Prep Time 20 minutes
Cook Time 3 hours 30 minutes
Resting and browning 30 minutes
Total Time 4 hours 20 minutes
Servings: 8
Course: Dinner, Main Course
Cuisine: American, German
Calories: 319

Ingredients
  

  • 3 lb boneless pork butt left whole, room temperature
  • 1 tablespoon salt kosher or sea salt
  • ½ tablespoon black pepper freshly ground
  • ½ tablespoon garlic powder for seasoning
  • 1 tablespoon cooking oil vegetable or canola
  • 1 large onion sliced, about 2 cups / 200g
  • 1 large Honeycrisp apple sliced, about 2 cups / 230g
  • 1 large Granny Smith apple sliced, about 2 cups / 200g
  • 3 garlic cloves minced, ~1 Tbsp
  • 2 tablespoon brown sugar light or dark
  • 1 tablespoon Dijon mustard smooth
  • 1 teaspoon caraway seeds or ¾ teaspoon fennel as substitute
  • 1 teaspoon smoked paprika mild or hot
  • ½ teaspoon black pepper freshly ground
  • 1 bay leaf dried
  • 32 oz sauerkraut drained weight
  • 1 cup chicken broth low-sodium preferred

Method
 

  1. Preheat your oven to 300°F (150°C) and gather all ingredients.
  2. Rub the pork butt thoroughly with salt, black pepper, and garlic powder on all sides.
  3. Heat the oil in a large Dutch oven over medium-high heat until shimmering.
  4. Sear the pork on all sides until deep golden brown, about 8–10 minutes total.

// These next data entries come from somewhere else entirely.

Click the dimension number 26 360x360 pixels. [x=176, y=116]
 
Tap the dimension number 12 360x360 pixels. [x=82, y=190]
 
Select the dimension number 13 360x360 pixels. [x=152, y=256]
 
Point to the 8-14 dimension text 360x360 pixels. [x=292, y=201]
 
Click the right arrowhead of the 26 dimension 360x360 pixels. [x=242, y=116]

Transfer to a plate.
  5. Lower heat to medium and add the onion and sliced apples. Cook, stirring occasionally, until soft and lightly browned, 5–8 minutes.
  6. Stir in minced garlic, brown sugar, Dijon mustard, caraway seeds, smoked paprika, remaining black pepper, and bay leaf. Cook 1 minute until fragrant.
  7. Fold in the sauerkraut and pour in chicken broth, stirring to create an even layer.
  8. Place the seared pork on top of the sauerkraut mixture. Cover with the lid and transfer to the oven. Roast for 3–3½ hours until pork is fork-tender.
  9. Remove the lid, increase oven temperature to 375°F (190°C), and continue roasting for 20–30 minutes to brown the pork and slightly reduce the liquid.
  10. Take the Dutch oven out of the oven and let the pork rest for 10 minutes. Then shred the meat with two forks and fold it into the sauerkraut mixture.
  11. Serve warm and enjoy immediately.

Nutrition

Serving: 1 ServingCalories: 319kcalCarbohydrates: 19gProtein: 34gFat: 12gSaturated Fat: 3gPolyunsaturated Fat: 2gMonounsaturated Fat: 5gCholesterol: 95mgSodium: 1865mgPotassium: 900mgFiber: 5gSugar: 12gVitamin A: 2IUVitamin C: 15mgCalcium: 4mgIron: 10mg

Notes

The mix of sweet apples, tangy sauerkraut, and tender pork makes this dish perfect for a cozy family dinner. Flavors improve if made ahead and gently reheated.